Cardiac disease prevention and management is one of the most important clinical targets in patients receiving maintenance dialysis. Cardiac disease is a leading cause of death in people receiving dialysis, and premature cardiomyopathy and the associated higher risk of fatal cardiac arrhythmias are well recognized. Cardiac dysfunction may result from subtle persistent volume overload and increased intracardiac pressures. Despite this understanding, the field has not made significant enough advances in the prevention of cardiovascular complications.
One of the areas for opportunities to advance care is the frequency of hemodialysis. Standard thrice-weekly hemodialysis represents the dominant cadence of current dialysis delivery throughout the world.
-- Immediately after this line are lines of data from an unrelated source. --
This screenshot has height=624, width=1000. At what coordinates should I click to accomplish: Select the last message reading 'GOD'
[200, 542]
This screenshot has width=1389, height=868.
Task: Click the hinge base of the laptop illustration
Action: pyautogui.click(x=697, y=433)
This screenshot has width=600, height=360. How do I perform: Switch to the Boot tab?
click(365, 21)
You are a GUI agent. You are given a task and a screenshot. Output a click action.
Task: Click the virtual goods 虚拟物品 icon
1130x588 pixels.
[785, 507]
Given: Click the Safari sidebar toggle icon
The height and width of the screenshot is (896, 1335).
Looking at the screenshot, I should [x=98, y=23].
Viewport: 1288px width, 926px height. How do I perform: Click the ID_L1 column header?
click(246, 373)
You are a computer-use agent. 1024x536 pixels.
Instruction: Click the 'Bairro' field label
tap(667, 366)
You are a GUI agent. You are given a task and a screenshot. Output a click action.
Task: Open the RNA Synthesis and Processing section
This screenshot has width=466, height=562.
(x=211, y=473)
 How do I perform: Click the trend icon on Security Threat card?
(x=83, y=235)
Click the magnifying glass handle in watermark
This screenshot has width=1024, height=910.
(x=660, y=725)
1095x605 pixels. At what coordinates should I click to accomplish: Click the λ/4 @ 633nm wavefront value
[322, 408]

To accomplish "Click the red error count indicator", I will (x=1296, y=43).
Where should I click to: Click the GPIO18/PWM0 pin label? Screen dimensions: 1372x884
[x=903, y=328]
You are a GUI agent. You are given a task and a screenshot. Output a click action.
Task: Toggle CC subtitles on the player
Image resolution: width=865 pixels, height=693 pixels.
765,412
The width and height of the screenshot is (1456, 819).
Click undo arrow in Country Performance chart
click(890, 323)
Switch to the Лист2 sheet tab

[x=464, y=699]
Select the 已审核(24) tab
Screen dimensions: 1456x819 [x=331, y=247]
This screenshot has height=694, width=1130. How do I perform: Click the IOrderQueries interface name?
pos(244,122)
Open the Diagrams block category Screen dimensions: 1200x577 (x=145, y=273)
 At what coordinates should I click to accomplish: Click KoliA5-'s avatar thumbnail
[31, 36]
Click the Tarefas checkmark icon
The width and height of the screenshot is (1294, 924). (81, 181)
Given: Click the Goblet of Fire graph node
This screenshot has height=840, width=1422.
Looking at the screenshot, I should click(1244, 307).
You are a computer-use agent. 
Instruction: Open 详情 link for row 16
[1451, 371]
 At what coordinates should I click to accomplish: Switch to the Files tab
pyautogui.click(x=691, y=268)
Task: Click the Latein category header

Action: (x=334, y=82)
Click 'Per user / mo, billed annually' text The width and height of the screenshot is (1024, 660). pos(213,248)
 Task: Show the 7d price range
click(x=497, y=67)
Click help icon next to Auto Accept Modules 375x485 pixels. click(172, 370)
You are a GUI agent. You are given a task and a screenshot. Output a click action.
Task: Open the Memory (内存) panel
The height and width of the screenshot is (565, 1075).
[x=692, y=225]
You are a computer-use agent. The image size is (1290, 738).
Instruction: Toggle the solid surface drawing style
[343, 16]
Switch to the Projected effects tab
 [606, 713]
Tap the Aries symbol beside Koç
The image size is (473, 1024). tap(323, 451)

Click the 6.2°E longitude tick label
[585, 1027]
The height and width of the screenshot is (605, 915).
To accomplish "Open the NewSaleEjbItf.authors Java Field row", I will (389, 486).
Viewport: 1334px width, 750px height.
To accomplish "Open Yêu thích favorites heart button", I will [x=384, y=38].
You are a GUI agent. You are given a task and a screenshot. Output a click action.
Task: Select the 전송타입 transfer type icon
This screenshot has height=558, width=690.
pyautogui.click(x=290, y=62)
The vast majority of patients receiving in-center dialysis are treated three times per week, resulting in a pattern of long interdialytic intervals (LIDIs) of 72 hours without dialysis each week. This traditional pattern predestines a long interdialytic interval (LIDI) every week for patients receiving in-center hemodialysis.
What are the risks to patients without residual kidney function that can be attributed to the LIDI? Two-thirds of patients have demonstrated cardiac rhythm disturbances following a missed treatment or the LIDI. In a large study in 2011, the investigators found that the first hemodialysis treatment after the LIDI is associated with increased cardiovascular-related hospital admissions and elevated death rates.2 They concluded that “the long interdialytic interval is a time of heightened risk among hemodialysis patients.” A Dialysis Outcomes and Practice Pattern Study suggests the dialysis treatment schedule affects day-of-week mortality.3 In data from the United States, Japan, and Europe, in-center prevalent hemodialysis patients treated on Monday, Wednesday, and Friday have a higher risk of death on Mondays, and patients treated on Tuesday, Thursday, and Saturday have a higher risk of death on Tuesdays (Figure 1).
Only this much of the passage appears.